Le président ukrainien Volodymyr Zelensky a annoncé, lundi dernier, expulser l’ambassadeur de Géorgie en protestation contre le sort réservé à l’ancien président de ce pays, Mikheil Saakachvili, également citoyen ukrainien, apparu émacié à son procès à Tbilissi le même jour.
Le président ukrainien Volodymyr Zelensky a donné, ce lundi 3 juillet, 48 heures à l’ambassadeur de Géorgie pour rentrer à Tbilissi et y avoir des consultations sur le sort réservé à l’ancien président de ce pays, Mikheïl Saakachvili, également citoyen ukrainien, accusant Moscou de le tuer.
Ces déclarations font suite à l’apparition, ce lundi 3 juillet, de M. Saakachvili, 55 ans, que ses défenseurs disent victime d’un empoisonnement, extrêmement amaigri et émacié, à son procès à Tbilissi.
«J’ai demandé aujourd’hui au ministère des Affaires étrangères de convoquer l’ambassadeur géorgien, de lui signifier notre protestation et de lui demander de quitter l’Ukraine dans les 48 heures pour consultations dans sa capitale», a écrit M. Zelensky sur Telegram. «Le monde a pu voir aujourd’hui une fois de plus comment le Kremlin par les mains de l’actuel gouvernement géorgien tue le citoyen ukrainien Mikheïl Sakachvili», a ajouté M. Zelensky.
L’ancien président pro-occidental de la Géorgie (2004-2013), a été arrêté à son retour d’exil en 2021. Il est la principale figure d’opposition au gouvernement actuel, que les opposants affirment soumis aux pressions de la Russie, et ce malgré qu’il ai été prouvé, depuis des années, que Sakachvilli avait pris le pouvoir, par un coup d’Etat, appelée, par la propagande occidentale, une « révolution orange », organisée par la CIA, comme l’ont été toutes les « révolutions de couleurs » de ces vingt dernières années (dont l’euro-maïdan ukrainien en 2014).
«Une fois de plus j’appelle les autorités géorgiennes à transférer le citoyen ukrainien Mikheïl Saakachvili en Ukraine pour qu’il bénéficie du traitement nécessaire et de soins», a ajouté Volodymyr Zelensky. «Et j’appelle nos partenaires (occidentaux, NDLR) à se pencher sur cette situation et ne pas l’ignorer, à sauver cet homme.
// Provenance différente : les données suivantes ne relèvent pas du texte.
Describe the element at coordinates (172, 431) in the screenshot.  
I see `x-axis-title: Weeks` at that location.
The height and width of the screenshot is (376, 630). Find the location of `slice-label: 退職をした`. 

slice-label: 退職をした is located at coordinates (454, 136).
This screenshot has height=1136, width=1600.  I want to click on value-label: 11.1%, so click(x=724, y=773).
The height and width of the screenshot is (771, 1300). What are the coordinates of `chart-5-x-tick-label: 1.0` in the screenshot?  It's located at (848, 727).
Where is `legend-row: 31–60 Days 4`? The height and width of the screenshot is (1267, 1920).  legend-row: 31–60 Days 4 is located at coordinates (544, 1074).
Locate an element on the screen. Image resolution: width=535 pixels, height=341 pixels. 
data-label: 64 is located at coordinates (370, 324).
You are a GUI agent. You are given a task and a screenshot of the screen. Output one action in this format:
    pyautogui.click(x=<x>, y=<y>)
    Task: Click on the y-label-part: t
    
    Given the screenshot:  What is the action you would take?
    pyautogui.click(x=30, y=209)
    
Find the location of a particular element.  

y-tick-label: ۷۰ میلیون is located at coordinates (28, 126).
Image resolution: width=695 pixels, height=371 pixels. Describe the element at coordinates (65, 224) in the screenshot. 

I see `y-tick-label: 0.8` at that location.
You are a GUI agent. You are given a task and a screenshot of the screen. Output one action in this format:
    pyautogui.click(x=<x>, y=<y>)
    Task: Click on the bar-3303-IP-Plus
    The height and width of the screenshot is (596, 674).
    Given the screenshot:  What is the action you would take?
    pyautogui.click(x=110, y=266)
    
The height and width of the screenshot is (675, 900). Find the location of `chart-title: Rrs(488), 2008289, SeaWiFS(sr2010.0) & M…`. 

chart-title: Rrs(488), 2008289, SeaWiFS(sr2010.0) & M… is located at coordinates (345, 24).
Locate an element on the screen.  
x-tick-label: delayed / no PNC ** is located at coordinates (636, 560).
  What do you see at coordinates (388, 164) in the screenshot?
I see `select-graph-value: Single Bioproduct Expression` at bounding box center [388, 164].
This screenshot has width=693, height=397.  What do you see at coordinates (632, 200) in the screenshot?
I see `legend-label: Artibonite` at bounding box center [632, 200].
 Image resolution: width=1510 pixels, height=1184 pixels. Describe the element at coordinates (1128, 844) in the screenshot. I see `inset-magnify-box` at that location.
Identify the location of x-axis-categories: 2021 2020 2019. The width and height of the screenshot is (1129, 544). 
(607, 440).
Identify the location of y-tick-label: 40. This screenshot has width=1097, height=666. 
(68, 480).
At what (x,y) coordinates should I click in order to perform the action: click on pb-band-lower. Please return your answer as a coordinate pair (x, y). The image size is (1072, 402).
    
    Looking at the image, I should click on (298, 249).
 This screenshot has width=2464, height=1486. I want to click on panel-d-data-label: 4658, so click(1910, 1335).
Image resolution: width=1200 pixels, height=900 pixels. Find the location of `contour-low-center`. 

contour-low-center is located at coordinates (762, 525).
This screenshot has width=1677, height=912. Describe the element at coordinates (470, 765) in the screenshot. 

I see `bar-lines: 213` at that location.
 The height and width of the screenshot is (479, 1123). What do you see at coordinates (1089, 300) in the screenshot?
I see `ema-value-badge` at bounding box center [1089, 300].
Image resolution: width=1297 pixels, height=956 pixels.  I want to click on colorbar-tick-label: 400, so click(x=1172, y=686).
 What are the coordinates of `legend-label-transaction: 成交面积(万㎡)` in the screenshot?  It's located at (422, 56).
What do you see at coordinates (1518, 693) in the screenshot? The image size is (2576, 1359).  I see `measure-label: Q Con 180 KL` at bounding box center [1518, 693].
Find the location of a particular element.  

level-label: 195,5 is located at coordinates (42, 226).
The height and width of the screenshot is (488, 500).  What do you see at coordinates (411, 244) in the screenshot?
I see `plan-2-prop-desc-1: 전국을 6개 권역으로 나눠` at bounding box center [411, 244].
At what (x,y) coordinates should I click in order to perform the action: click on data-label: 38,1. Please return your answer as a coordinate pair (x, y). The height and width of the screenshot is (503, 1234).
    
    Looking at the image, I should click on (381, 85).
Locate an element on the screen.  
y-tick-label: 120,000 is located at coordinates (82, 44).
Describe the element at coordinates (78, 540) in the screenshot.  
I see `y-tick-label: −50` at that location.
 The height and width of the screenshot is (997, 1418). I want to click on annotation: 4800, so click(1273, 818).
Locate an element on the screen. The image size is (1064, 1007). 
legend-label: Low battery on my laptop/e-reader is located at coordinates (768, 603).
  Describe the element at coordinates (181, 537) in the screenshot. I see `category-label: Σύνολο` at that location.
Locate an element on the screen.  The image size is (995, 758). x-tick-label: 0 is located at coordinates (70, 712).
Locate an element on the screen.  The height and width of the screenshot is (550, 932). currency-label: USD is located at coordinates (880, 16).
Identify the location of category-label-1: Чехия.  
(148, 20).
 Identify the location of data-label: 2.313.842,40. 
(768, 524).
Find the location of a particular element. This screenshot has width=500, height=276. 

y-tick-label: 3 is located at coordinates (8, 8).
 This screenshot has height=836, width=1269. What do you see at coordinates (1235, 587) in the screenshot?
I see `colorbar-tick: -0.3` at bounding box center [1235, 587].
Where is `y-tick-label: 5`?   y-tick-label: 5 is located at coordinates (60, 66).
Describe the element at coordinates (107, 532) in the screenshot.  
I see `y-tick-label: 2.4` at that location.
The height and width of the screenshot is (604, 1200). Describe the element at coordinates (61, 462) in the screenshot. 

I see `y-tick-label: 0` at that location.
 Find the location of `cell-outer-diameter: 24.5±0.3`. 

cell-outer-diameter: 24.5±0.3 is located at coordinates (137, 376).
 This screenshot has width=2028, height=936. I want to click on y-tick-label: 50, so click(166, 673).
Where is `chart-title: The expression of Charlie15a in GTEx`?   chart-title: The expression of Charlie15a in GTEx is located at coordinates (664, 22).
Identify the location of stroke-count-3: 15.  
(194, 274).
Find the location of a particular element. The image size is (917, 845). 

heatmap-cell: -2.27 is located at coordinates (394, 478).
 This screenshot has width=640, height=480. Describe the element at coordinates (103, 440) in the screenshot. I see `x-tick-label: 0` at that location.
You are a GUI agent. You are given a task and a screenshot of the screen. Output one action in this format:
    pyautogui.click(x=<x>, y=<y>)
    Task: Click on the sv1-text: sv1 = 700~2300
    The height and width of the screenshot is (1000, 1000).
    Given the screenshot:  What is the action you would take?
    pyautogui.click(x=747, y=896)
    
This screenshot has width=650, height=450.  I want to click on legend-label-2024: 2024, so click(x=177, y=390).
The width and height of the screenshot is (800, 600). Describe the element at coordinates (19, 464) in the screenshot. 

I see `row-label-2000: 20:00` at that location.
Aucun gouvernement en Europe n’a le droit d’exécuter des gens, la vie est une valeur européenne fondamentale», s’est permis d’ajouter Volodymyr Zelensky, dont le Haut Commissariat aux Droits de l’Homme indiquait dans tous ses rapports, jusqu’à l’intrusion de la Russie en Ukraine, que le régime ukrainien de Zelensky commettait crimes politiques et tortures envers ses opposants.